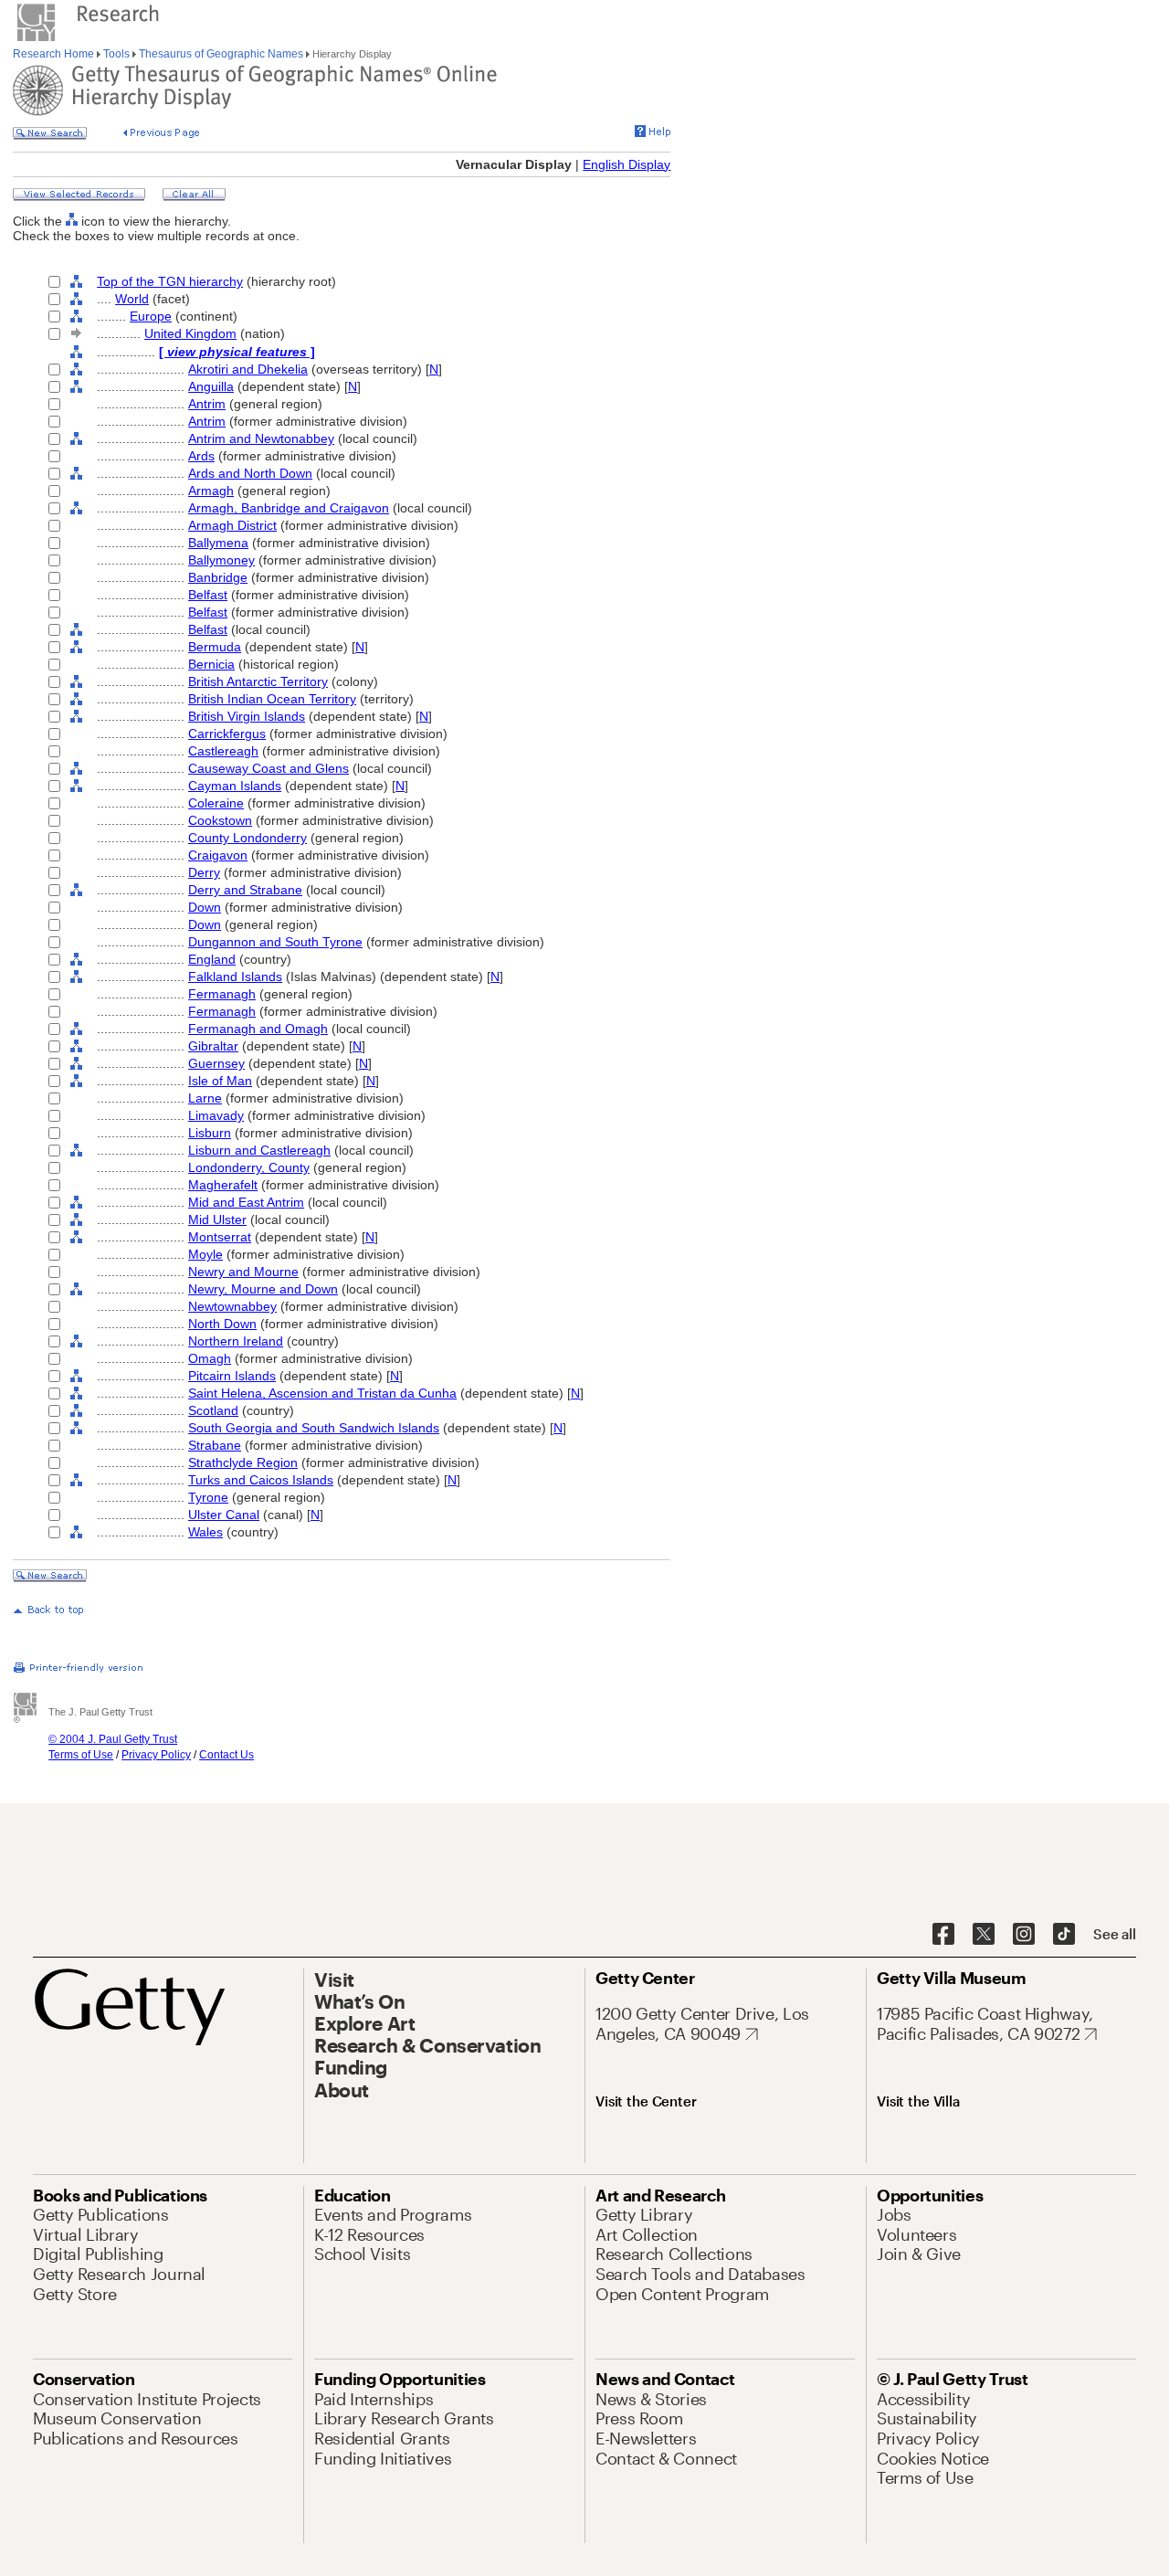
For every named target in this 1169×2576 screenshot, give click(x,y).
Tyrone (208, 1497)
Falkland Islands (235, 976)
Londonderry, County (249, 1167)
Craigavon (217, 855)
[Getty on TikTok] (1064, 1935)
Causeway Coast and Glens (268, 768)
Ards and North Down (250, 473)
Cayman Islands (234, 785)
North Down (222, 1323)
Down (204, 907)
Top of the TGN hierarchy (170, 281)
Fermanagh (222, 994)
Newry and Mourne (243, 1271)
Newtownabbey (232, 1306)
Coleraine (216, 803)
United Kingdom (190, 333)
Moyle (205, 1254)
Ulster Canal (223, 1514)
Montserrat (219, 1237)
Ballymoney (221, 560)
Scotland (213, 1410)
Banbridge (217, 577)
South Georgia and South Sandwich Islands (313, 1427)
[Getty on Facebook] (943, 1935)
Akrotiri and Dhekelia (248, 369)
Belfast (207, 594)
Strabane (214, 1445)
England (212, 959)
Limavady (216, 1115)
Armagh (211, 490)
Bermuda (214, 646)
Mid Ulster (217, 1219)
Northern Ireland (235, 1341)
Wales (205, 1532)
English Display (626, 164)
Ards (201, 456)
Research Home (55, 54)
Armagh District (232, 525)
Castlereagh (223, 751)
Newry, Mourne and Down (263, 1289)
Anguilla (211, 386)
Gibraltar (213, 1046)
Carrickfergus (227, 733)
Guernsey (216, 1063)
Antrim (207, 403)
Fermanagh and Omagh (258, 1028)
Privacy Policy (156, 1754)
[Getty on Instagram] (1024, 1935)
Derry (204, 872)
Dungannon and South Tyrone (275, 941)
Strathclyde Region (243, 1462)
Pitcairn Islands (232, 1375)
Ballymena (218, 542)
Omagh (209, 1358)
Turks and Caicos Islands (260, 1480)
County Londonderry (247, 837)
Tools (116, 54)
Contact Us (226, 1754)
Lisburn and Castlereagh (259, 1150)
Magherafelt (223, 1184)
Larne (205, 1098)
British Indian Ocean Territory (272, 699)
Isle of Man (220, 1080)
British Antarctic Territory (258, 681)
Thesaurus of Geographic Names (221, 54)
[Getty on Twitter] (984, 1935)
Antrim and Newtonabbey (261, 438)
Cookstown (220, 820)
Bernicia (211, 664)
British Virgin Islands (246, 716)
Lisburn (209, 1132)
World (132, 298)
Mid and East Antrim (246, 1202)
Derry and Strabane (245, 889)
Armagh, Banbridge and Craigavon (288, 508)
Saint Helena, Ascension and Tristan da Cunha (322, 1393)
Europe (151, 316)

————————

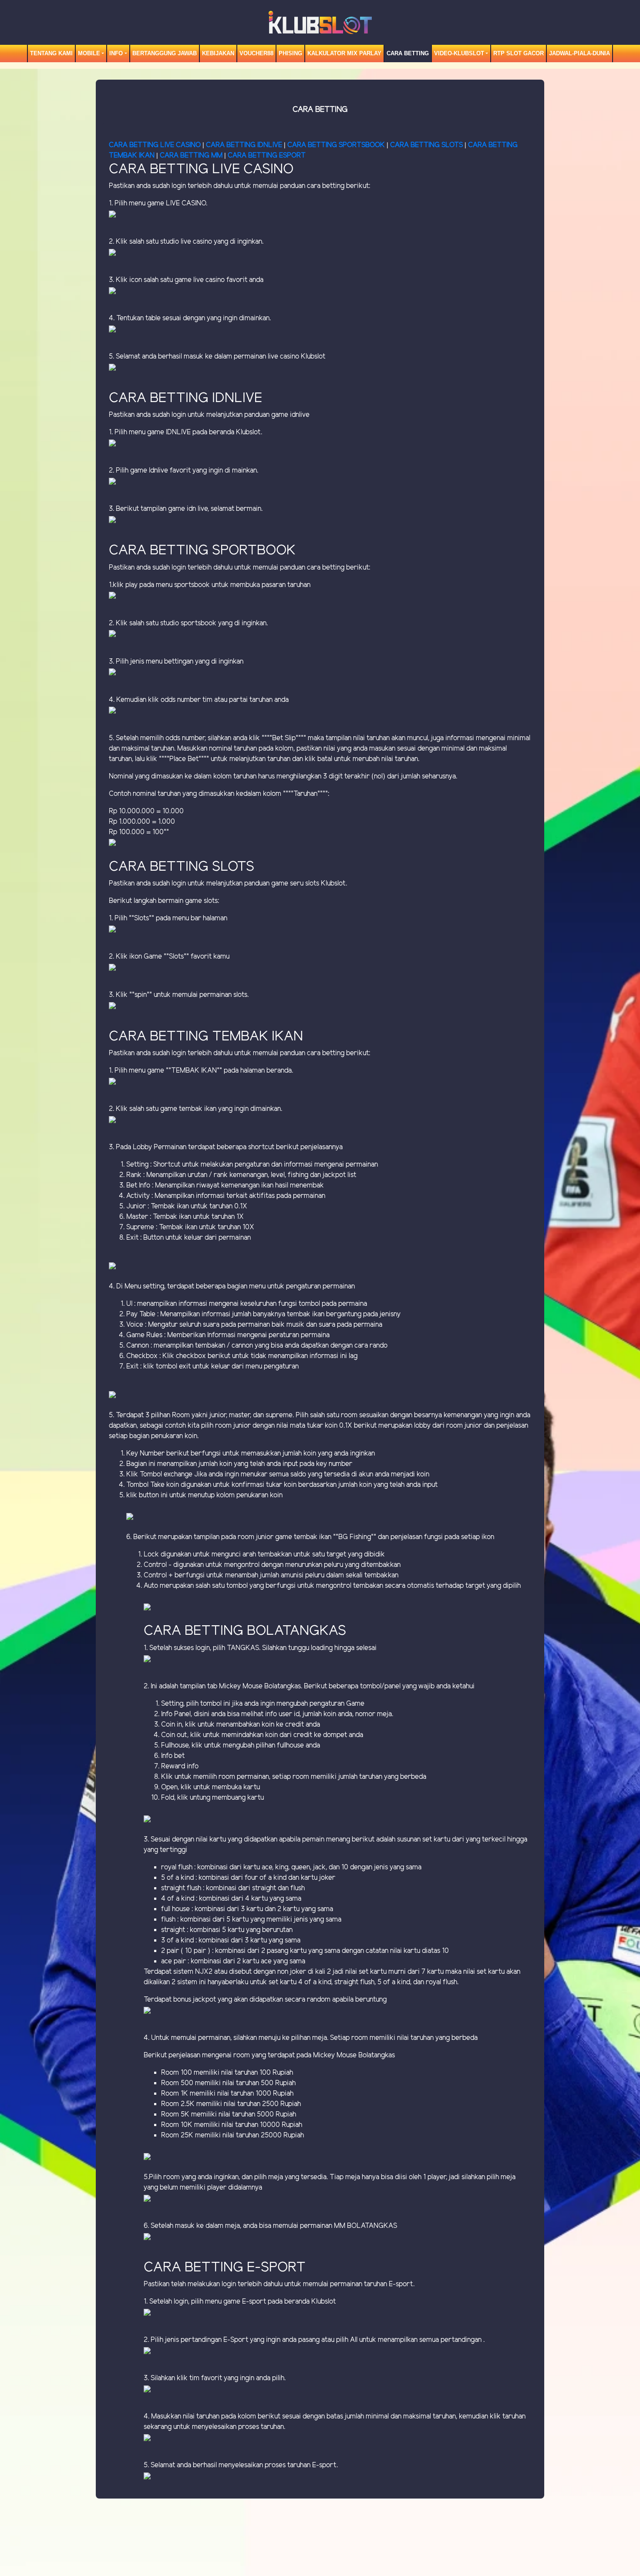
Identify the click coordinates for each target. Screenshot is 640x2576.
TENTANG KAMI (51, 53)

————————

What you should do> Output should match, line for line, the stretch of the material above from the line holding "For every named" through the line holding "Antrim and Newtonabbey (261, 438)".

Final answer>
For every named target in this 1169×2576 screenshot, give click(x,y).
Tyrone (208, 1497)
Falkland Islands (235, 976)
Londonderry, County (249, 1167)
Craigavon (217, 855)
[Getty on TikTok] (1064, 1935)
Causeway Coast and Glens (268, 768)
Ards and North Down (250, 473)
Cayman Islands (234, 785)
North Down (222, 1323)
Down (204, 907)
Top of the TGN hierarchy (170, 281)
Fermanagh (222, 994)
Newry and Mourne (243, 1271)
Newtownabbey (232, 1306)
Coleraine (216, 803)
United Kingdom (190, 333)
Moyle (205, 1254)
Ulster Canal (223, 1514)
Montserrat (219, 1237)
Ballymoney (221, 560)
Scotland (213, 1410)
Banbridge (217, 577)
South Georgia and South Sandwich Islands (313, 1427)
[Getty on Facebook] (943, 1935)
Akrotiri and Dhekelia (248, 369)
Belfast (207, 594)
Strabane (214, 1445)
England (212, 959)
Limavady (216, 1115)
Armagh (211, 490)
Bermuda (214, 646)
Mid Ulster (217, 1219)
Northern Ireland (235, 1341)
Wales (205, 1532)
English Display (626, 164)
Ards (201, 456)
Research Home (55, 54)
Armagh District (232, 525)
Castlereagh (223, 751)
Newry, Mourne and Down (263, 1289)
Anguilla (211, 386)
Gibraltar (213, 1046)
Carrickfergus (227, 733)
Guernsey (216, 1063)
Antrim (207, 403)
Fermanagh and Omagh (258, 1028)
Privacy Policy (156, 1754)
[Getty on Instagram] (1024, 1935)
Derry (204, 872)
Dungannon and South Tyrone (275, 941)
Strathclyde Region (243, 1462)
Pitcairn Islands (232, 1375)
Ballymena (218, 542)
Omagh (209, 1358)
Turks and Caicos Islands (260, 1480)
County Londonderry (247, 837)
Tools (116, 54)
Contact Us (226, 1754)
Lisburn and Castlereagh (259, 1150)
Magherafelt (223, 1184)
Larne (205, 1098)
British Indian Ocean Territory (272, 699)
Isle of Man (220, 1080)
British Antarctic Territory (258, 681)
Thesaurus of Geographic Names (221, 54)
[Getty on Twitter] (984, 1935)
Antrim and Newtonabbey (261, 438)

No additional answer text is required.